[Items listed in a dataset]

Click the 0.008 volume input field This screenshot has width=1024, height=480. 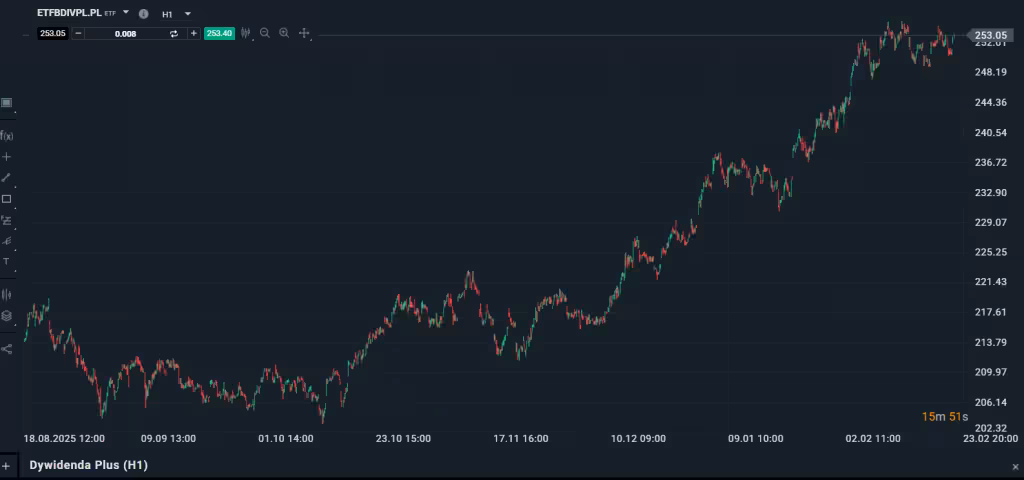pos(126,33)
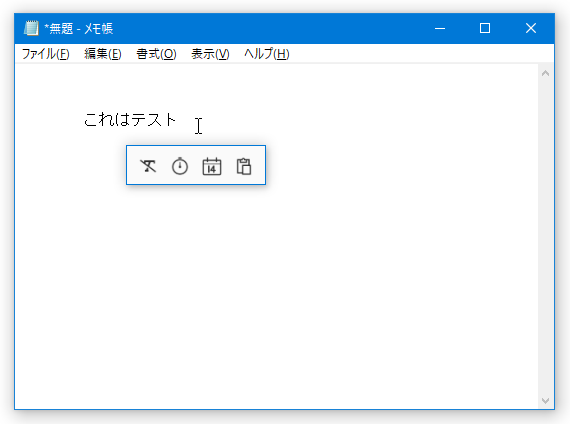
Task: Open the ヘルプ(H) menu
Action: point(266,54)
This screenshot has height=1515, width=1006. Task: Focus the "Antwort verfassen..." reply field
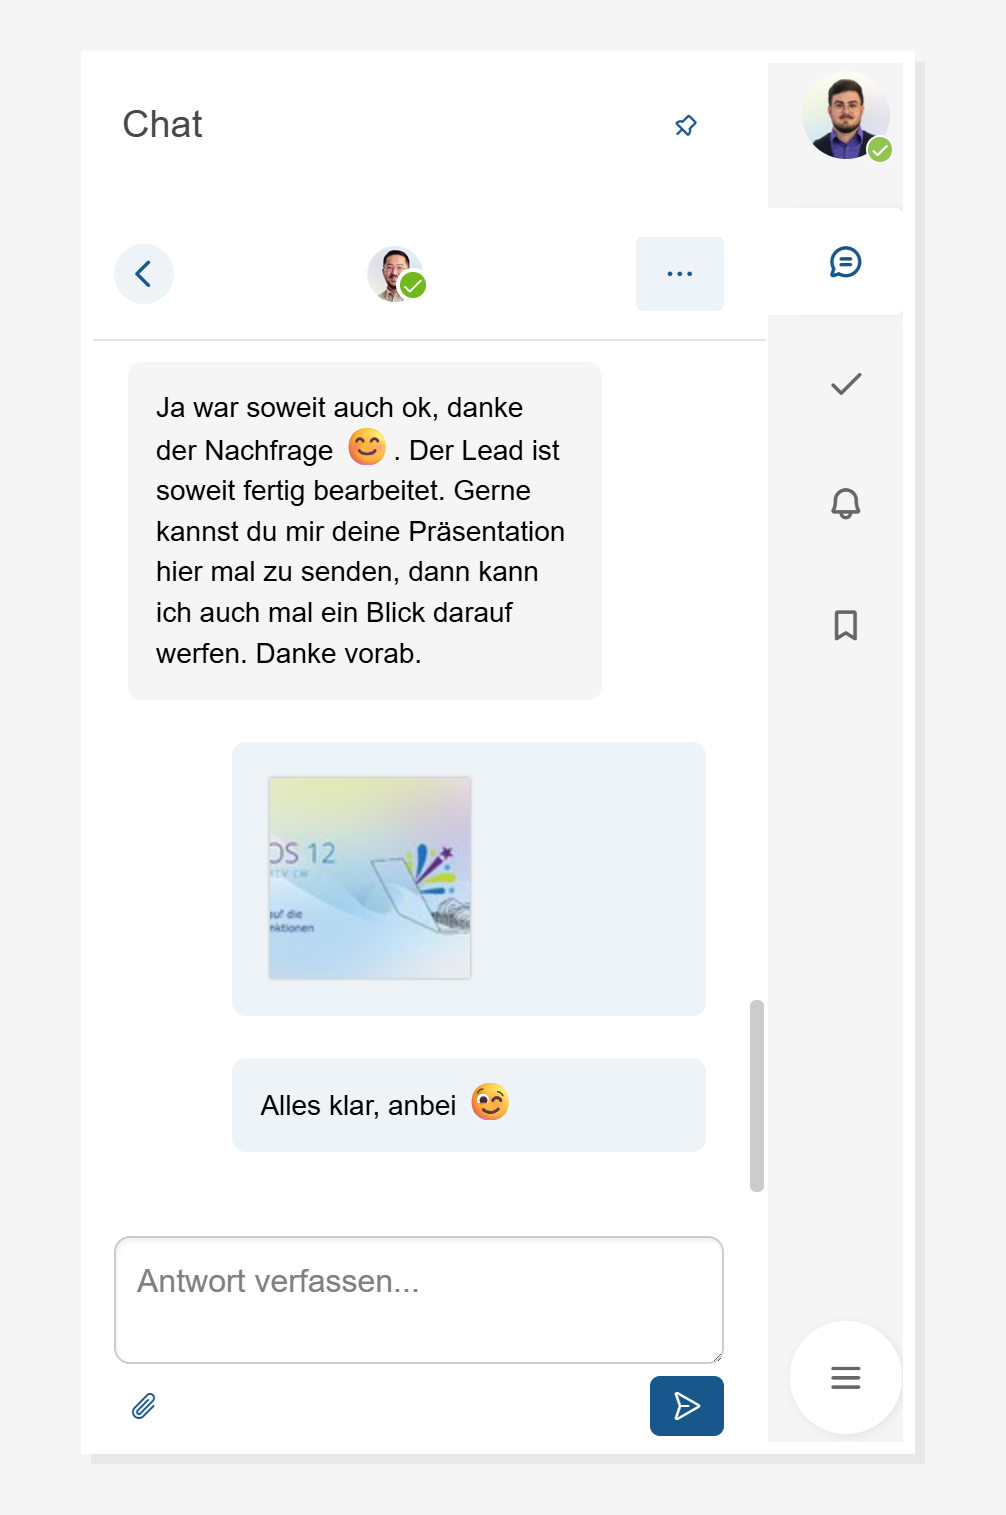(x=419, y=1300)
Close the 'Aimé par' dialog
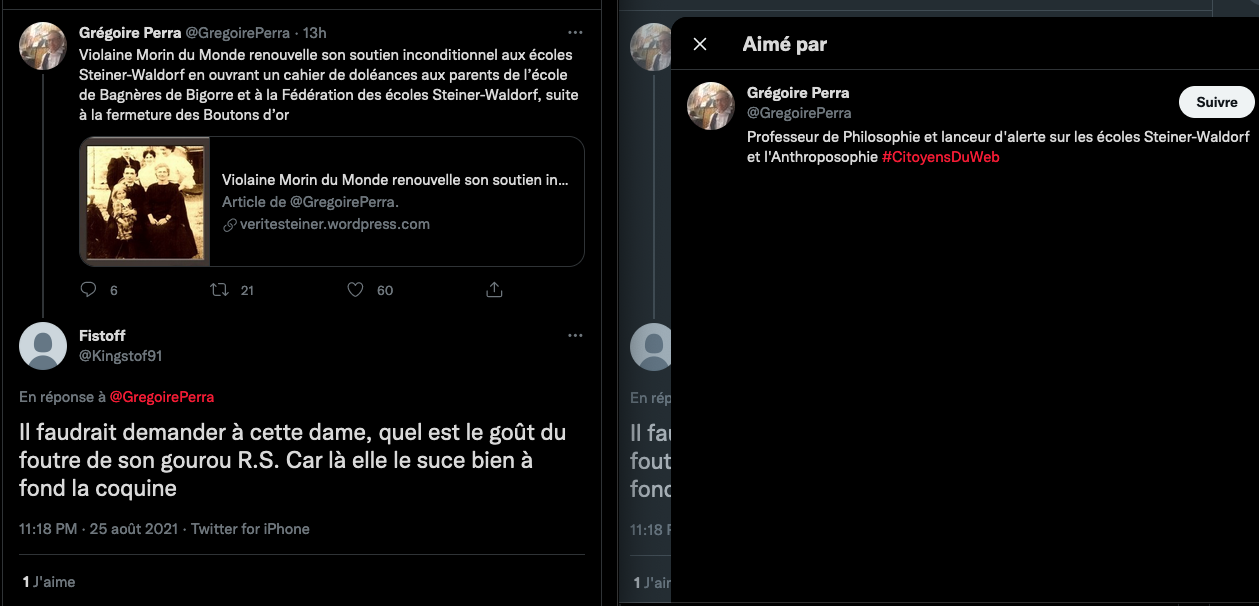1259x606 pixels. [700, 44]
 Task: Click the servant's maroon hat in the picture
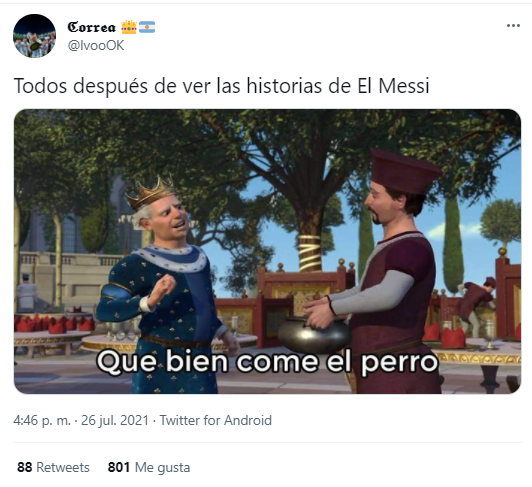(404, 171)
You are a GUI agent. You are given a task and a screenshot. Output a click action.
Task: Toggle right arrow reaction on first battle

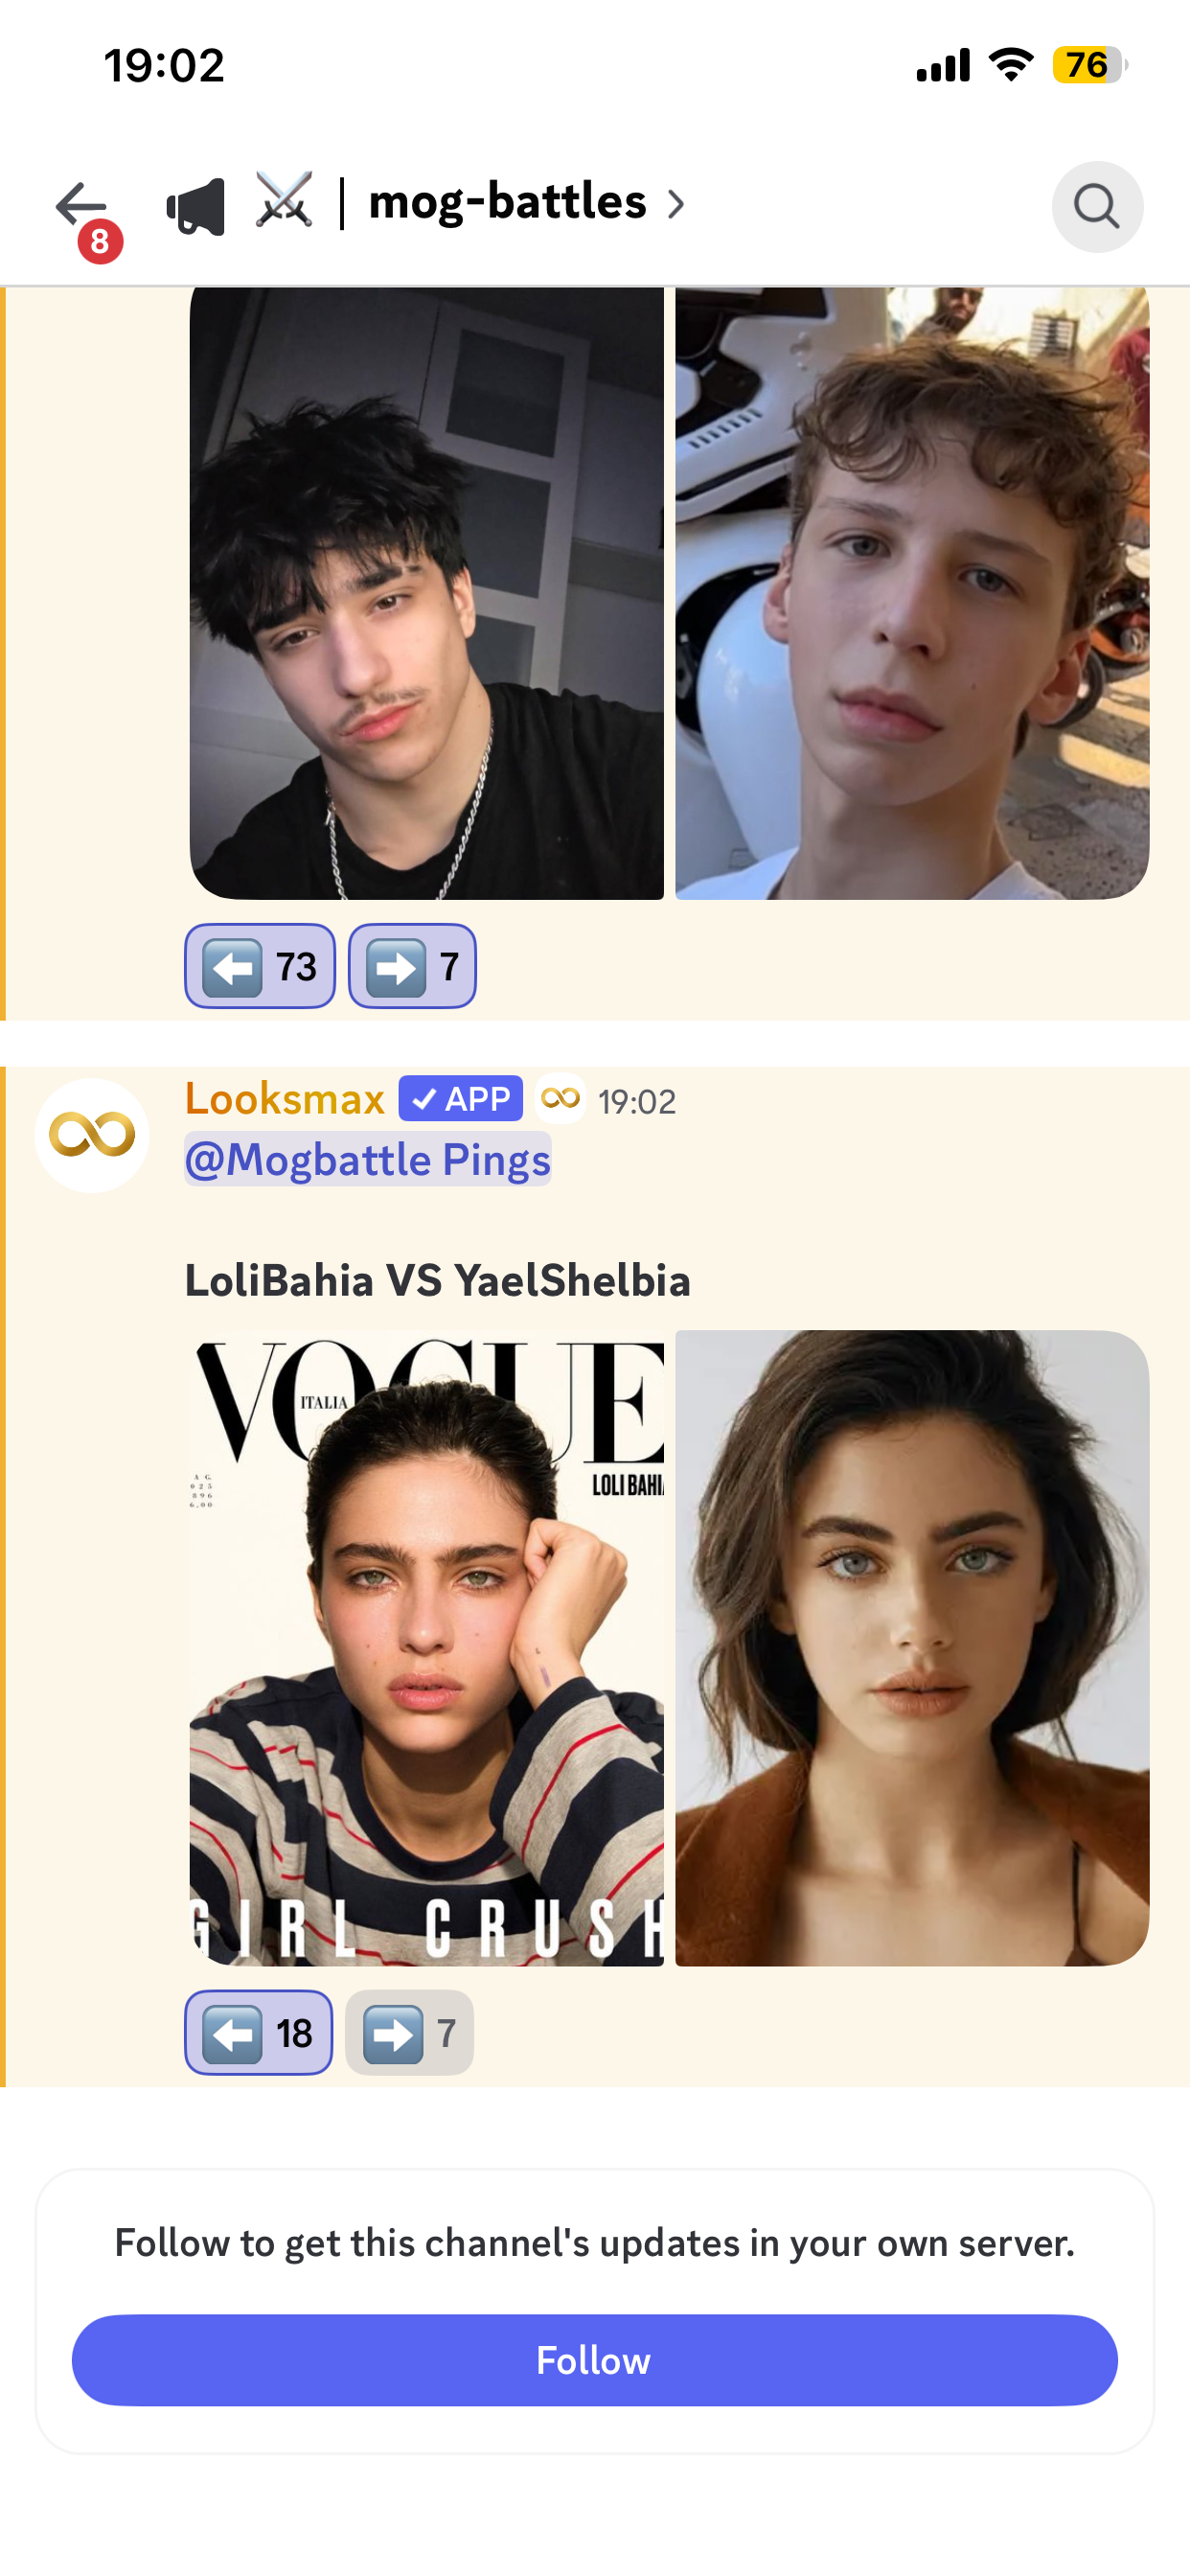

- _WHAT TO DO_
Quote the stretch from the line containing "You are a GUI" through the end of the items, word for word, leaving out the pictures.

- _EXPECTED ANSWER_
You are a GUI agent. You are given a task and a screenshot. Output a click action.
Task: Toggle right arrow reaction on first battle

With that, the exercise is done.